[RECORD EXTRACTS]
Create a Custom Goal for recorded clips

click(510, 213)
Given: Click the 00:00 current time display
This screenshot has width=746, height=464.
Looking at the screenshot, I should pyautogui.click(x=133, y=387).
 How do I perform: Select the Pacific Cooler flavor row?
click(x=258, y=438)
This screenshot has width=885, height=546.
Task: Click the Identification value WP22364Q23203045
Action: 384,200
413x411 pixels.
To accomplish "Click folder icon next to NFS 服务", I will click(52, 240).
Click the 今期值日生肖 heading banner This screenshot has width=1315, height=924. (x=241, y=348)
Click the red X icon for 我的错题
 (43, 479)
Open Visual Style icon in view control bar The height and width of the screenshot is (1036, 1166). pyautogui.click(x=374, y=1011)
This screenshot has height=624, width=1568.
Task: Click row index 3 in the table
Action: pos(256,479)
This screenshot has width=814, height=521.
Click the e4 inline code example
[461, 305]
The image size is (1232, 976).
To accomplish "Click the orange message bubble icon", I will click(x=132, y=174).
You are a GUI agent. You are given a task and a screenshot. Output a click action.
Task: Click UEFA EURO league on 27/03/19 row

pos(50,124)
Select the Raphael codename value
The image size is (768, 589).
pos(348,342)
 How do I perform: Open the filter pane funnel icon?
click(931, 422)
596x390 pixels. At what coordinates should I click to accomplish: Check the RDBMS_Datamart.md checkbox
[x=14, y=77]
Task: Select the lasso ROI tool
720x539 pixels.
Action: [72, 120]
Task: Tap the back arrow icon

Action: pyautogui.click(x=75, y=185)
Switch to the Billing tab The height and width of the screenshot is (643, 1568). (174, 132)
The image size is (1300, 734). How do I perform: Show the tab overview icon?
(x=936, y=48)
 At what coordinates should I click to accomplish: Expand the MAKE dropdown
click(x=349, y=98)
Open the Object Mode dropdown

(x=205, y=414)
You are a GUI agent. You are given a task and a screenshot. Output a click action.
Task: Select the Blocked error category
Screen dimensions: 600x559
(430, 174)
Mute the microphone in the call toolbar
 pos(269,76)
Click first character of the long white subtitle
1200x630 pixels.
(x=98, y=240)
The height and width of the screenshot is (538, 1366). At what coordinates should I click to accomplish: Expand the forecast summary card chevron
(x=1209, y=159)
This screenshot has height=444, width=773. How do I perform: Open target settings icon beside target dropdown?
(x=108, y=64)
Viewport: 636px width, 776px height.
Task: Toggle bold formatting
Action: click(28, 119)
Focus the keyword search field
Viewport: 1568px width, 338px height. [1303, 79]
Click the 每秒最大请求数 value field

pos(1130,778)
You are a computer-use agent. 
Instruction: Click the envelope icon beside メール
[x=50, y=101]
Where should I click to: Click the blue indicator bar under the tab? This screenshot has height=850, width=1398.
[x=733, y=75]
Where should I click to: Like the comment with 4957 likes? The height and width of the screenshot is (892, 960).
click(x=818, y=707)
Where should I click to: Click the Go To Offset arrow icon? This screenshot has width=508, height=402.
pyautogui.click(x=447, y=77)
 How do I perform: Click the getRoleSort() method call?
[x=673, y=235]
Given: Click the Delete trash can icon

[PROBLEM TO WORK ON] Copy the data above in its entirety, exactly as given.

[EXERCISE SOLUTION]
Create a Custom Goal for recorded clips

click(510, 213)
Given: Click the 00:00 current time display
This screenshot has width=746, height=464.
Looking at the screenshot, I should pyautogui.click(x=133, y=387).
 How do I perform: Select the Pacific Cooler flavor row?
click(x=258, y=438)
This screenshot has width=885, height=546.
Task: Click the Identification value WP22364Q23203045
Action: 384,200
413x411 pixels.
To accomplish "Click folder icon next to NFS 服务", I will click(52, 240).
Click the 今期值日生肖 heading banner This screenshot has width=1315, height=924. (x=241, y=348)
Click the red X icon for 我的错题
 (43, 479)
Open Visual Style icon in view control bar The height and width of the screenshot is (1036, 1166). pyautogui.click(x=374, y=1011)
This screenshot has height=624, width=1568.
Task: Click row index 3 in the table
Action: pos(256,479)
This screenshot has width=814, height=521.
Click the e4 inline code example
[461, 305]
The image size is (1232, 976).
To accomplish "Click the orange message bubble icon", I will click(x=132, y=174).
You are a GUI agent. You are given a task and a screenshot. Output a click action.
Task: Click UEFA EURO league on 27/03/19 row

pos(50,124)
Select the Raphael codename value
The image size is (768, 589).
pos(348,342)
 How do I perform: Open the filter pane funnel icon?
click(931, 422)
596x390 pixels. At what coordinates should I click to accomplish: Check the RDBMS_Datamart.md checkbox
[x=14, y=77]
Task: Select the lasso ROI tool
720x539 pixels.
Action: [72, 120]
Task: Tap the back arrow icon

Action: pyautogui.click(x=75, y=185)
Switch to the Billing tab The height and width of the screenshot is (643, 1568). (174, 132)
The image size is (1300, 734). How do I perform: Show the tab overview icon?
(x=936, y=48)
 At what coordinates should I click to accomplish: Expand the MAKE dropdown
click(x=349, y=98)
Open the Object Mode dropdown

(x=205, y=414)
You are a GUI agent. You are given a task and a screenshot. Output a click action.
Task: Select the Blocked error category
Screen dimensions: 600x559
(430, 174)
Mute the microphone in the call toolbar
 pos(269,76)
Click first character of the long white subtitle
1200x630 pixels.
(x=98, y=240)
The height and width of the screenshot is (538, 1366). At what coordinates should I click to accomplish: Expand the forecast summary card chevron
(x=1209, y=159)
This screenshot has height=444, width=773. How do I perform: Open target settings icon beside target dropdown?
(x=108, y=64)
Viewport: 636px width, 776px height.
Task: Toggle bold formatting
Action: click(28, 119)
Focus the keyword search field
Viewport: 1568px width, 338px height. [1303, 79]
Click the 每秒最大请求数 value field

pos(1130,778)
You are a computer-use agent. 
Instruction: Click the envelope icon beside メール
[x=50, y=101]
Where should I click to: Click the blue indicator bar under the tab? This screenshot has height=850, width=1398.
[x=733, y=75]
Where should I click to: Like the comment with 4957 likes? The height and width of the screenshot is (892, 960).
click(x=818, y=707)
Where should I click to: Click the Go To Offset arrow icon? This screenshot has width=508, height=402.
pyautogui.click(x=447, y=77)
 How do I perform: Click the getRoleSort() method call?
[x=673, y=235]
Given: Click the Delete trash can icon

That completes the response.